The "Heart of the Commonwealth" grew quickly through manufacturing and industrial businesses since its incorporation on April 2, 1731. Worcester is the state's second-most populated city with a bustling population of over 185,000 and is still looking for more with job openings in Hanover Insurance Group, UMass Memorial Health Care, and the Rand-Whitney Group. Live amid a younger feel with the median age of 34.5 years and a large student body attending the top-ranked University of Massachusetts Medical School. Enjoy the beautiful fresh air of Elm Park on your days off, but work hard and you could be making the median annual income of $57,092 to quickly afford a median house valued at just $249,600.

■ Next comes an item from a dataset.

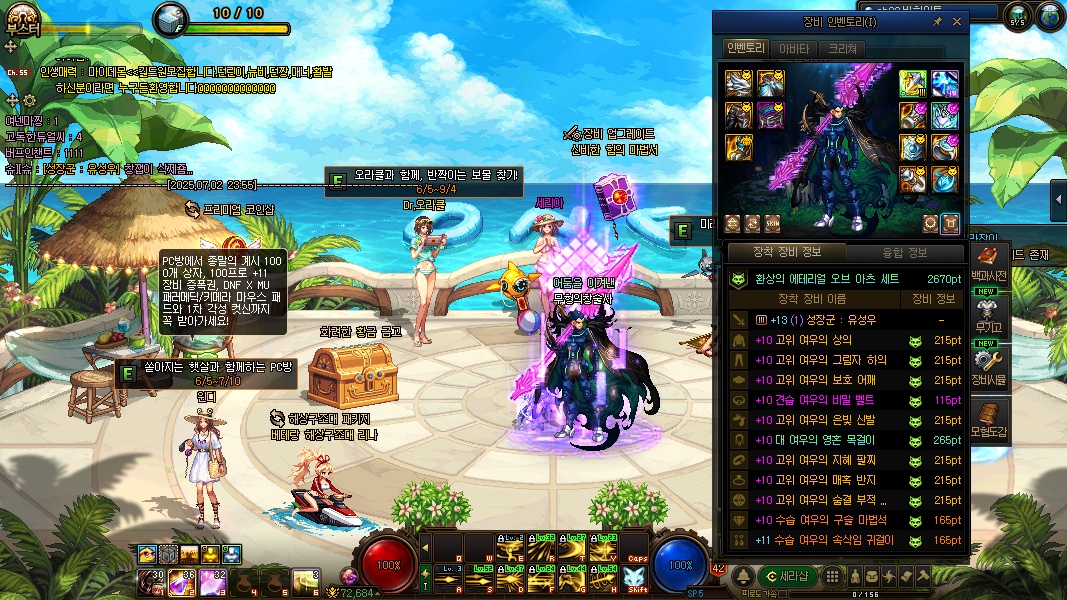
Task: Toggle the SKIN display button
Action: click(773, 223)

Immerse yourself in this scenic seaside state with its strong regional accent, beautiful sights in the city, and surrounding nature from forests to mountains, rivers, and ocean coastlines. With ski resorts and beaches easily accessible from its big cities, you will have a quick getaway anytime of the year to your favorite places. Visit bohemian Northampton for the arts or the inventive Knowledge Corridor cities.
The extremely diverse state, with its jagged coastline, seaside resorts, and iconic destinations, will pull you right in. All the sports teams and the best seafood of your life, as well as affordable housing, universities, and employment opportunities, will make you say "It's a beautiful life" every day.